[Stored items]
◇ ◇ ◇ ◇ ◇ ◇ ◇

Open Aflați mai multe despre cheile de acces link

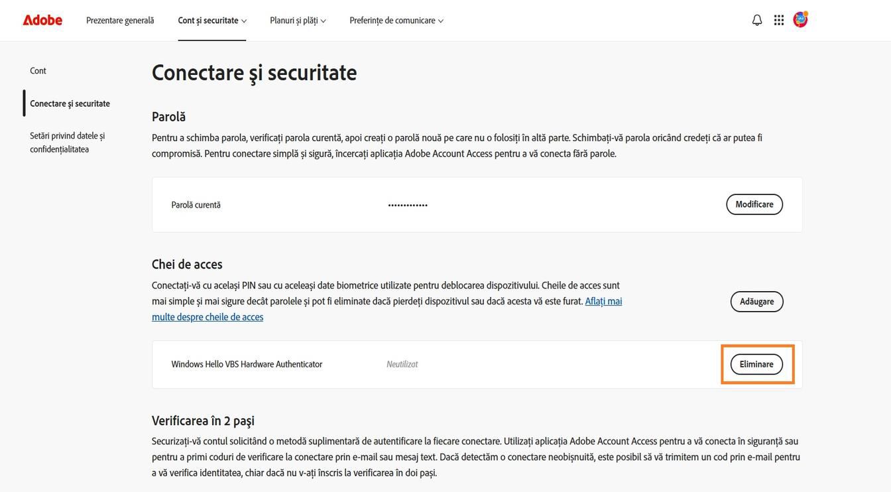387,309
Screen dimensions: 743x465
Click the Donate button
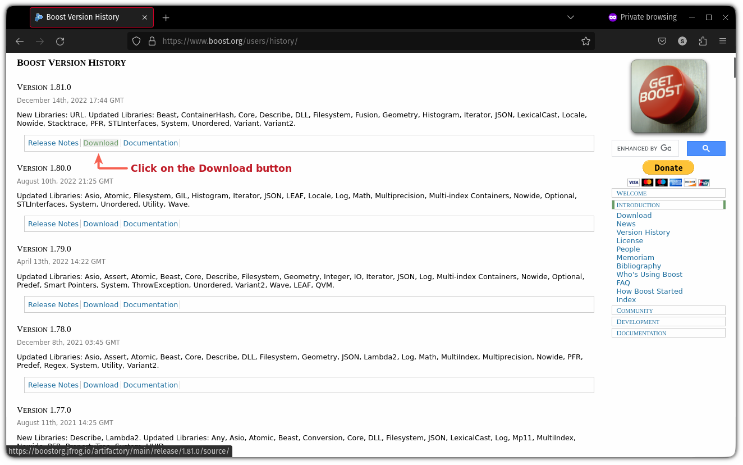668,167
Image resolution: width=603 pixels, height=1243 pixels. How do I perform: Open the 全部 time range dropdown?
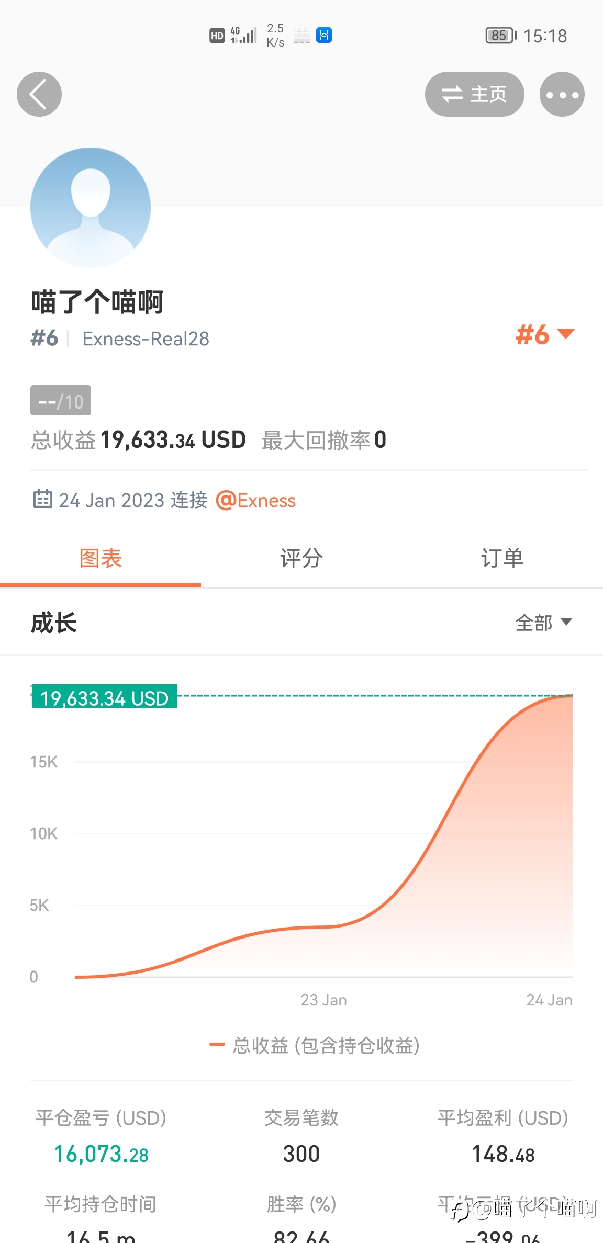(543, 623)
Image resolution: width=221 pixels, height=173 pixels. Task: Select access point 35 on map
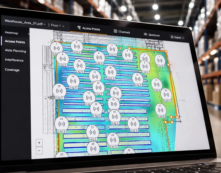(80, 65)
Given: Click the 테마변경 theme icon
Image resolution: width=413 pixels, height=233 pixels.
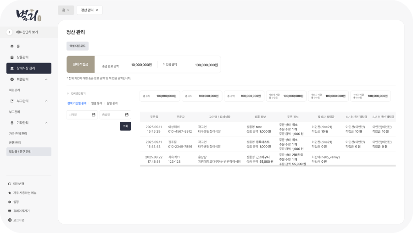Looking at the screenshot, I should [10, 184].
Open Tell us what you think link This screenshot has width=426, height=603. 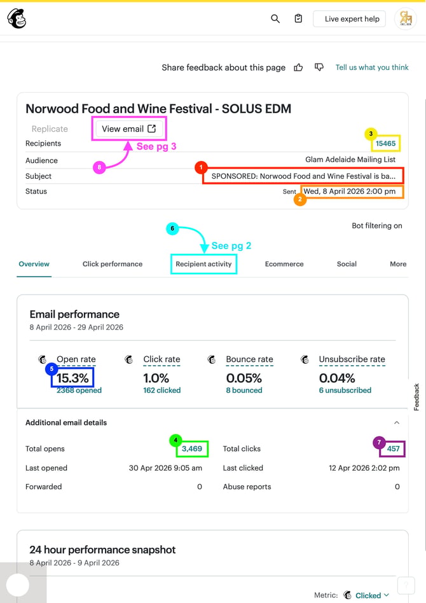pyautogui.click(x=372, y=67)
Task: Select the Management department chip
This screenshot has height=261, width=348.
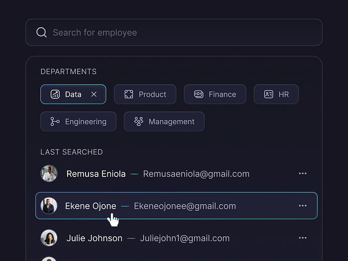Action: click(x=164, y=122)
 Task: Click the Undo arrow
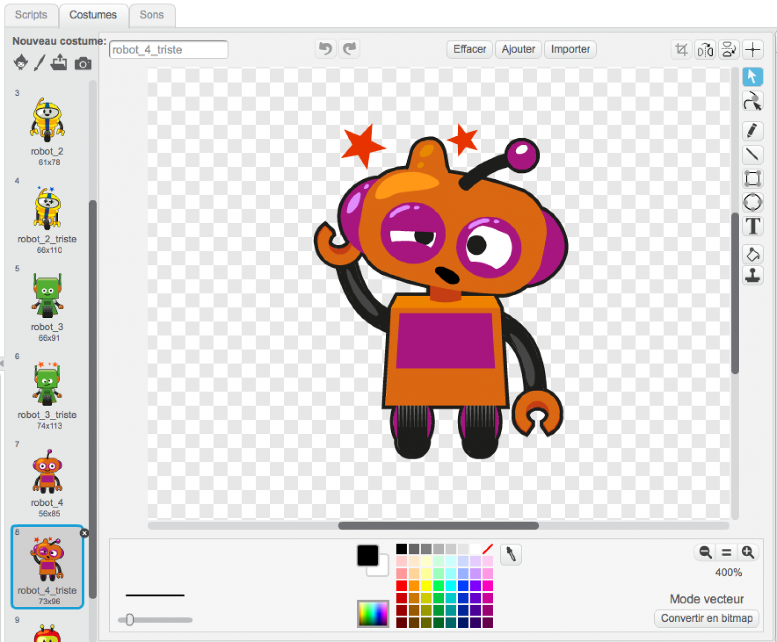click(x=325, y=48)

◇ ◇ ◇ ◇ ◇ ◇ ◇

• **TASK DETAILS**
Please write out the lines above exactly, from the one that contains "Task: Select the Management department chip" through the final line, and include none of the pictures.

• **RESPONSE TO THE TASK**
Task: Select the Management department chip
This screenshot has height=261, width=348.
Action: click(x=164, y=122)
 Task: Click the Undo arrow
click(x=325, y=48)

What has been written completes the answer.